On the revenue side, it’s more complicated because you have to consider the addressable market. Again, the “new” versus “established” customer issue can bite you. If you reduce time to revenue, you can claim x weeks of new revenue per new customer or new feature for a reduction of x in deployment time. That won’t apply to customers you’re already earning revenue on, only ones that are having a new service rollout. And it doesn’t happen every year for the same customer, so don’t multiply that “x-week revenue” gain by the total number of customers!
Truly new services are also complicated because of the difficulty in assessing total addressable market. Most operators don’t have good numbers on opportunities in their areas, but most could get it. How many business services could you sell? You can get demographic information by location and SIC/NAICS to estimate the population of buyers. You can use market data from other areas, other providers, to estimate optimum penetration.
If you go through the motions of a business case, you’re going to end up realizing that the primary challenge in making one for NFV is that improvements in operations or agility are difficult to secure without making a systemic change in practices. Unless your service target for NFV is very contained, you may be introducing a new set of operations requirements to all network and service management personnel but gaining efficiency for only a small percentage of their interactions. Thus, the fact that you have to start small with NFV works against creating a big benefit up front, and that makes it hard to justify a big up-front cost.
The easiest way to make a business case for NFV work, as I’ve said, is to first target the orchestration and optimization of service and network management tasks through software automation. This can be done without deploying any NFV at all, but it can also obviously be tied to an early NFV task. The operations automation will easily generate enough savings to not only make the early NFV business case, it will probably generate enough to fund considerable future growth in NFV deployment.
If you can’t target wholesale changes in operations/management activity, then the easiest approach is to target opportunities that have very contained operations/management teams. If business Ethernet services are sold, supported, and managed by an independent group, that group can be targeted because you can identify the costs and limit the impact/scope of your changes to the place where benefits are available. If the same service is supported by a general team that does all manner of other services, it will be harder to isolate your benefits and make them plausible.

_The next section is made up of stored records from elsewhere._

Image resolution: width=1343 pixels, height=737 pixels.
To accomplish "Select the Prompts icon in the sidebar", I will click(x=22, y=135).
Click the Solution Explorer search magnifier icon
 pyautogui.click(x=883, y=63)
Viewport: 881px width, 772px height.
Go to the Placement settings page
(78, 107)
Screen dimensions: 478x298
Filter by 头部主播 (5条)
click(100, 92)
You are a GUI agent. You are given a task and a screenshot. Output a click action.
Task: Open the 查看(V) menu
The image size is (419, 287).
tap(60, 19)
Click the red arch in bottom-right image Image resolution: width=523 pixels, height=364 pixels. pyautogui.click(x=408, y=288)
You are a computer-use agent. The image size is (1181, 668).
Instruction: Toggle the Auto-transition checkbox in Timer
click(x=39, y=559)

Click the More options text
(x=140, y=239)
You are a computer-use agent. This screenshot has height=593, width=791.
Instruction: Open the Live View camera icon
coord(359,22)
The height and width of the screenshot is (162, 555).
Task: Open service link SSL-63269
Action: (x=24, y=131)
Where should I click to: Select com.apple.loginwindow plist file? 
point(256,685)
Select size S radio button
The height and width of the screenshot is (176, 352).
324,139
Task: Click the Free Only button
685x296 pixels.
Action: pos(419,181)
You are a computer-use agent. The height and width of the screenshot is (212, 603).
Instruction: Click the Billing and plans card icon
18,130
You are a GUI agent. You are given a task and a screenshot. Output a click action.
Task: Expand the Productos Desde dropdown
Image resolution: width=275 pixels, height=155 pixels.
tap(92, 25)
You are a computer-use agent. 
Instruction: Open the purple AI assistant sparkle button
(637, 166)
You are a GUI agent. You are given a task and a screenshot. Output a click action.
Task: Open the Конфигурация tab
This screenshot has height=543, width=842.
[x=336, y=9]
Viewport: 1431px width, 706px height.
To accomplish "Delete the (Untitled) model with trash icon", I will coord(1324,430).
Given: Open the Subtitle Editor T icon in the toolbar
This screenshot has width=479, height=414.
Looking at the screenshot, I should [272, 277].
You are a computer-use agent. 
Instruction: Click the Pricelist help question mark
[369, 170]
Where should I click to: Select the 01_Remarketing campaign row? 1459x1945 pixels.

The watchword is think contained targets. Managed service providers who lease transport from third parties and integrate services with CPE or across carrier boundaries are probably the easiest early NFV targets. Virtual CPE may be their only real “equipment” and operating it their only operations cost. MVNOs would be easier targets than real mobile operators for the same reason, and mobile operators easier targets than operators who mixed mobile and wireline services in the same metro area.
NFV as an evolution and NFV as a revolution are hard to reconcile in a business case. In trying to do that, many vendors and operators have either manufactured savings by distorting numbers, or presented something so pedestrian in terms of value to profit-per-bit that operators yawn instead of cheer. You can get this right, but you have to think about it more and take the process seriously.